Anglers fishing on the backside of Douglas, Shelter Island area, Deer Harbor, Pelican and Lisianski inlet areas also reported harvesting king salmon. Anglers fishing outside of the designated Juneau Terminal Harvest Area are reminded that the resident bag and possession limit is 3 king salmon 28 inches or greater in length, with no annual limit. Beginning July 1, the non-resident bag and possession limit is 1 king salmon 28 inches or greater in length. There is an annual limit of 6 king salmon for non-residents and a harvest record is required.
Anglers are reporting good catch rates for chum salmon in and around Amalga Harbor, the mouth of Peterson Creek, and Fritz Cove over the past week. Catch rates should continue to be great for chum salmon in and around all of Juneau’s marine waters as fish are very abundant during this period.
Resident and Non-Resident limits for chum salmon are:
16 inches or longer - 6 daily, 12 in possession
Halibut and Rockfish
Boat anglers reported catching halibut last week throughout the local Juneau area including St. James Bay, Lynn sisters, North Shelter Island, Halibut Cove, Pt Retreat, Vanderbilt Reef, Hump Island, Benjamin Island and North Pass. Further from Juneau, good halibut catches were reported from Spasski Island, Admiralty Cove, Hawk Inlet, Funter Bay and Hanus Reef. In addition to halibut, several rockfish were also caught. Dusky, Silvergrey, Quillback and Yelloweye rockfish were the most commonly caught species in these areas. Anglers are reminded that all non-pelagic rockfish caught must be retained until their bag limit is reached. Please consult the 2014 Southeast Alaska Sport Fishing Regulation Summary Book to identify pelagic and non-pelagic rockfish and for daily bag and possession limits.

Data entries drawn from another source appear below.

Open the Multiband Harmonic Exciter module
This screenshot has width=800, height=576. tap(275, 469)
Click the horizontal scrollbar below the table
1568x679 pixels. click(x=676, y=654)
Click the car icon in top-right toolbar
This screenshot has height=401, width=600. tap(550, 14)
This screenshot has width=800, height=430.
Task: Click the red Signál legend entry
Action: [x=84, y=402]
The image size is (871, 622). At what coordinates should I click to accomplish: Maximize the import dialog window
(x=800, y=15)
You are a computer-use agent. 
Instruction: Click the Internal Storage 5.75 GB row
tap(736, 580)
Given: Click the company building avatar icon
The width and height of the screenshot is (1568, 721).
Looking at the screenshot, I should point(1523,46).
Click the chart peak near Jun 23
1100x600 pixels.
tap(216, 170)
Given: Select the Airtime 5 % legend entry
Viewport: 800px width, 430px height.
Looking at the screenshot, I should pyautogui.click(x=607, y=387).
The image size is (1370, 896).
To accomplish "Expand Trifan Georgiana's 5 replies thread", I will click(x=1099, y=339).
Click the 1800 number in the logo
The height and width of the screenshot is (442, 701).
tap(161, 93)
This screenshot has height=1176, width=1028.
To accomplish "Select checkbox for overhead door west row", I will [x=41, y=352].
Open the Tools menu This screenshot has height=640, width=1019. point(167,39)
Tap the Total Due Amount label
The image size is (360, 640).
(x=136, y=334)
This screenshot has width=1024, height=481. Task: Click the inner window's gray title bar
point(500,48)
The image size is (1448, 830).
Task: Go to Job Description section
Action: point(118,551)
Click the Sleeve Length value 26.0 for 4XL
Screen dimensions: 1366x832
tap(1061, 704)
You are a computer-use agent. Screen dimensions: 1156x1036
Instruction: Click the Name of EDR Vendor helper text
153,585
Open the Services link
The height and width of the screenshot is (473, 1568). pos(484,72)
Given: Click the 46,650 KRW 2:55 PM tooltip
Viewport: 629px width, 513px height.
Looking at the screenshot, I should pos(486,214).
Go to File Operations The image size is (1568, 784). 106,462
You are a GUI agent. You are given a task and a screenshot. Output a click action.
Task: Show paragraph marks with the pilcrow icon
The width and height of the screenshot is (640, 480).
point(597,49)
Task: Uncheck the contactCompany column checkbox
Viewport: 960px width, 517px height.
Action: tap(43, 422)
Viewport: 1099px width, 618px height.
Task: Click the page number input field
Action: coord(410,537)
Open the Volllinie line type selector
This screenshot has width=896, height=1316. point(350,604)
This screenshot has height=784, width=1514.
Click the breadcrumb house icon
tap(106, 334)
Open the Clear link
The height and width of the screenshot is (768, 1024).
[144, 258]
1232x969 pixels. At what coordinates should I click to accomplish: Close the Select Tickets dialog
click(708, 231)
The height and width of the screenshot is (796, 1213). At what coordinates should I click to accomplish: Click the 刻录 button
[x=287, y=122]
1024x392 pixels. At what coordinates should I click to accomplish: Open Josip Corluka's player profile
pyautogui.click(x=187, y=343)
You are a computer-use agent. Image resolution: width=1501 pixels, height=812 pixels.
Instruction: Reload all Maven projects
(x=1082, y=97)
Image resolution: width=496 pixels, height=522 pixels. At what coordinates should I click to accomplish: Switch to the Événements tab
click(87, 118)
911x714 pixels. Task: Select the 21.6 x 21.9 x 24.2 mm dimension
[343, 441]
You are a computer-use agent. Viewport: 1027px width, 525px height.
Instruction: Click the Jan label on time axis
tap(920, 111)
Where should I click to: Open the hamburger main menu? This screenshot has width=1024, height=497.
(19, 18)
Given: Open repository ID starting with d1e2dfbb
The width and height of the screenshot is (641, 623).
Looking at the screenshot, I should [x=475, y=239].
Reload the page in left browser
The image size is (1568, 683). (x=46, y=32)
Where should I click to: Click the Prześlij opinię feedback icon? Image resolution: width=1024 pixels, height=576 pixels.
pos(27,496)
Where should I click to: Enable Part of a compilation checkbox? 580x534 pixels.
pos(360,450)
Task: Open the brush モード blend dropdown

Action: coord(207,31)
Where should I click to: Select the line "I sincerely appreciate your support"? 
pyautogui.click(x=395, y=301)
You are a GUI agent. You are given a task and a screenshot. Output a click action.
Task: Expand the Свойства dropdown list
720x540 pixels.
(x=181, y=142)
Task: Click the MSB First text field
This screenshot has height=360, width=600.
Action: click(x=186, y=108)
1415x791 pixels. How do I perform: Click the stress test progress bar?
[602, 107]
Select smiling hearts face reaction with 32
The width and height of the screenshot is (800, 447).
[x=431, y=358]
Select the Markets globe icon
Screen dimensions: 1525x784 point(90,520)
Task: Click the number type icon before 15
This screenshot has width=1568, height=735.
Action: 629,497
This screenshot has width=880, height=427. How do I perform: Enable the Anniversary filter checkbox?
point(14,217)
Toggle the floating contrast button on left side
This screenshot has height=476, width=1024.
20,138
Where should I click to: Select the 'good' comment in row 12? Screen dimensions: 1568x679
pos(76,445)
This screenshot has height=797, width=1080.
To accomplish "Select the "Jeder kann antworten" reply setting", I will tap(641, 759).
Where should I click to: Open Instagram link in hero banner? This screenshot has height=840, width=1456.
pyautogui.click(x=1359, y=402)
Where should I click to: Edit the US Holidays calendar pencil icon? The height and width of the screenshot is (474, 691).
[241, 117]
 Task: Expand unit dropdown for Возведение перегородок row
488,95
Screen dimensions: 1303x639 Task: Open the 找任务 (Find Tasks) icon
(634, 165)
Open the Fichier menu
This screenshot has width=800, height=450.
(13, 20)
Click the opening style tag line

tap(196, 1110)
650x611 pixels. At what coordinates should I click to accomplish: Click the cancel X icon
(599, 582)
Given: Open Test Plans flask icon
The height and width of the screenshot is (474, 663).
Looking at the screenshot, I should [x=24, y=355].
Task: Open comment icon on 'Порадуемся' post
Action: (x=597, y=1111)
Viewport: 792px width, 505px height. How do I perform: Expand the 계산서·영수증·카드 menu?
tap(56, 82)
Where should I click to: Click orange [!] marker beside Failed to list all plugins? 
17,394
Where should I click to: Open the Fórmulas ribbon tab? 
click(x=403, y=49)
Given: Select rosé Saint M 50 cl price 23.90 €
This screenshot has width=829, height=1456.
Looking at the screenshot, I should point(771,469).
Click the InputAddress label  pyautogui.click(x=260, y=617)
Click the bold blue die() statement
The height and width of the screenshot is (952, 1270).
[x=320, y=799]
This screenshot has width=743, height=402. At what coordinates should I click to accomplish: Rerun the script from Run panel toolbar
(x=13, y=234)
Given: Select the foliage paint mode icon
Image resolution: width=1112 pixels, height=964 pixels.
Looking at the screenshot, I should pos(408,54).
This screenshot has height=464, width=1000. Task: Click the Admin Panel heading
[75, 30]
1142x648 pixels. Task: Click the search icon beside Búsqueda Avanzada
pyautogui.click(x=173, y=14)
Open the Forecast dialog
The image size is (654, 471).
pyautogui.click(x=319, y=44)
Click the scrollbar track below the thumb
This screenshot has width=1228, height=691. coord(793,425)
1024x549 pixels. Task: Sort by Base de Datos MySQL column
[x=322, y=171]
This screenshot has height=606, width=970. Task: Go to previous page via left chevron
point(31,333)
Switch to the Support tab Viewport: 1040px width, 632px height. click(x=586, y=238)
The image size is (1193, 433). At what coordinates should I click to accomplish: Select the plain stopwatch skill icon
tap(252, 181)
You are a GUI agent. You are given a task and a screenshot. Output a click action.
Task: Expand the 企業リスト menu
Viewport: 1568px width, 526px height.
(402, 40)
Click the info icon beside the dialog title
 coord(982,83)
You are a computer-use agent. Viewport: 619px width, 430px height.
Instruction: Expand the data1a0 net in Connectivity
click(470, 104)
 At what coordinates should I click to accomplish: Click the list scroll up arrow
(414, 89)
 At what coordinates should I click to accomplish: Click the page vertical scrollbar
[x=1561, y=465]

Cutthroat trout and Dolly Varden
Dolly Varden and trout fishing is beginning to shift gears a bit in the Juneau area. Fish can now be seen moving back into local streams in anticipation of the salmon return where Dolly Varden and trout will actively feed on salmon eggs. Fish can still be found in saltwater areas at the mouths of local creeks but look for fish to move into fresh water over the next few weeks. Fishing should be good in Cowee, Peterson and Montana creeks as well as saltwater shorelines in Gastineau Channel. Anglers typically have success catching these fish using small spinners or smolt pattern flies. With warming stream temperatures, hatching freshwater invertebrates also provide some food for freshwater resident fish, especially during the warmer periods of dryer days. Later in July, egg patterns will become more effective as salmon begin to return on their spawning migration.
The following bag and possession limits apply in freshwater drainages crossed by the Juneau road system as well as saltwater areas within ¼ mile of shore:
Dolly Varden: 2 daily, 2 in possession, no size limit.
Cutthroat and rainbow trout: 2 daily, 2 in possession, 14 inch minimum and 22 in maximum size limit.
Use of bait in Juneau area freshwaters is prohibited except for in Salmon Creek reservoir, and Twin Lakes. The following streams are closed to sport fishing: Auke Creek below Glacier Highway, Auke Nu drainage, Duck Creek, Jordan Creek, Steep Creek, Switzer Creek, and Vanderbilt Creek. Dolly Varden fishing is closed in Auke Lake drainages upstream of Glacier Highway and in Mendenhall Lake. Anglers should check the 2014 Sport Fishing Regulations Summary Booklet available at local vendors, the ADF&G office, or online at 1.usa.gov/TyB0kd for closed areas and bag and possession limits for the various Juneau freshwater systems.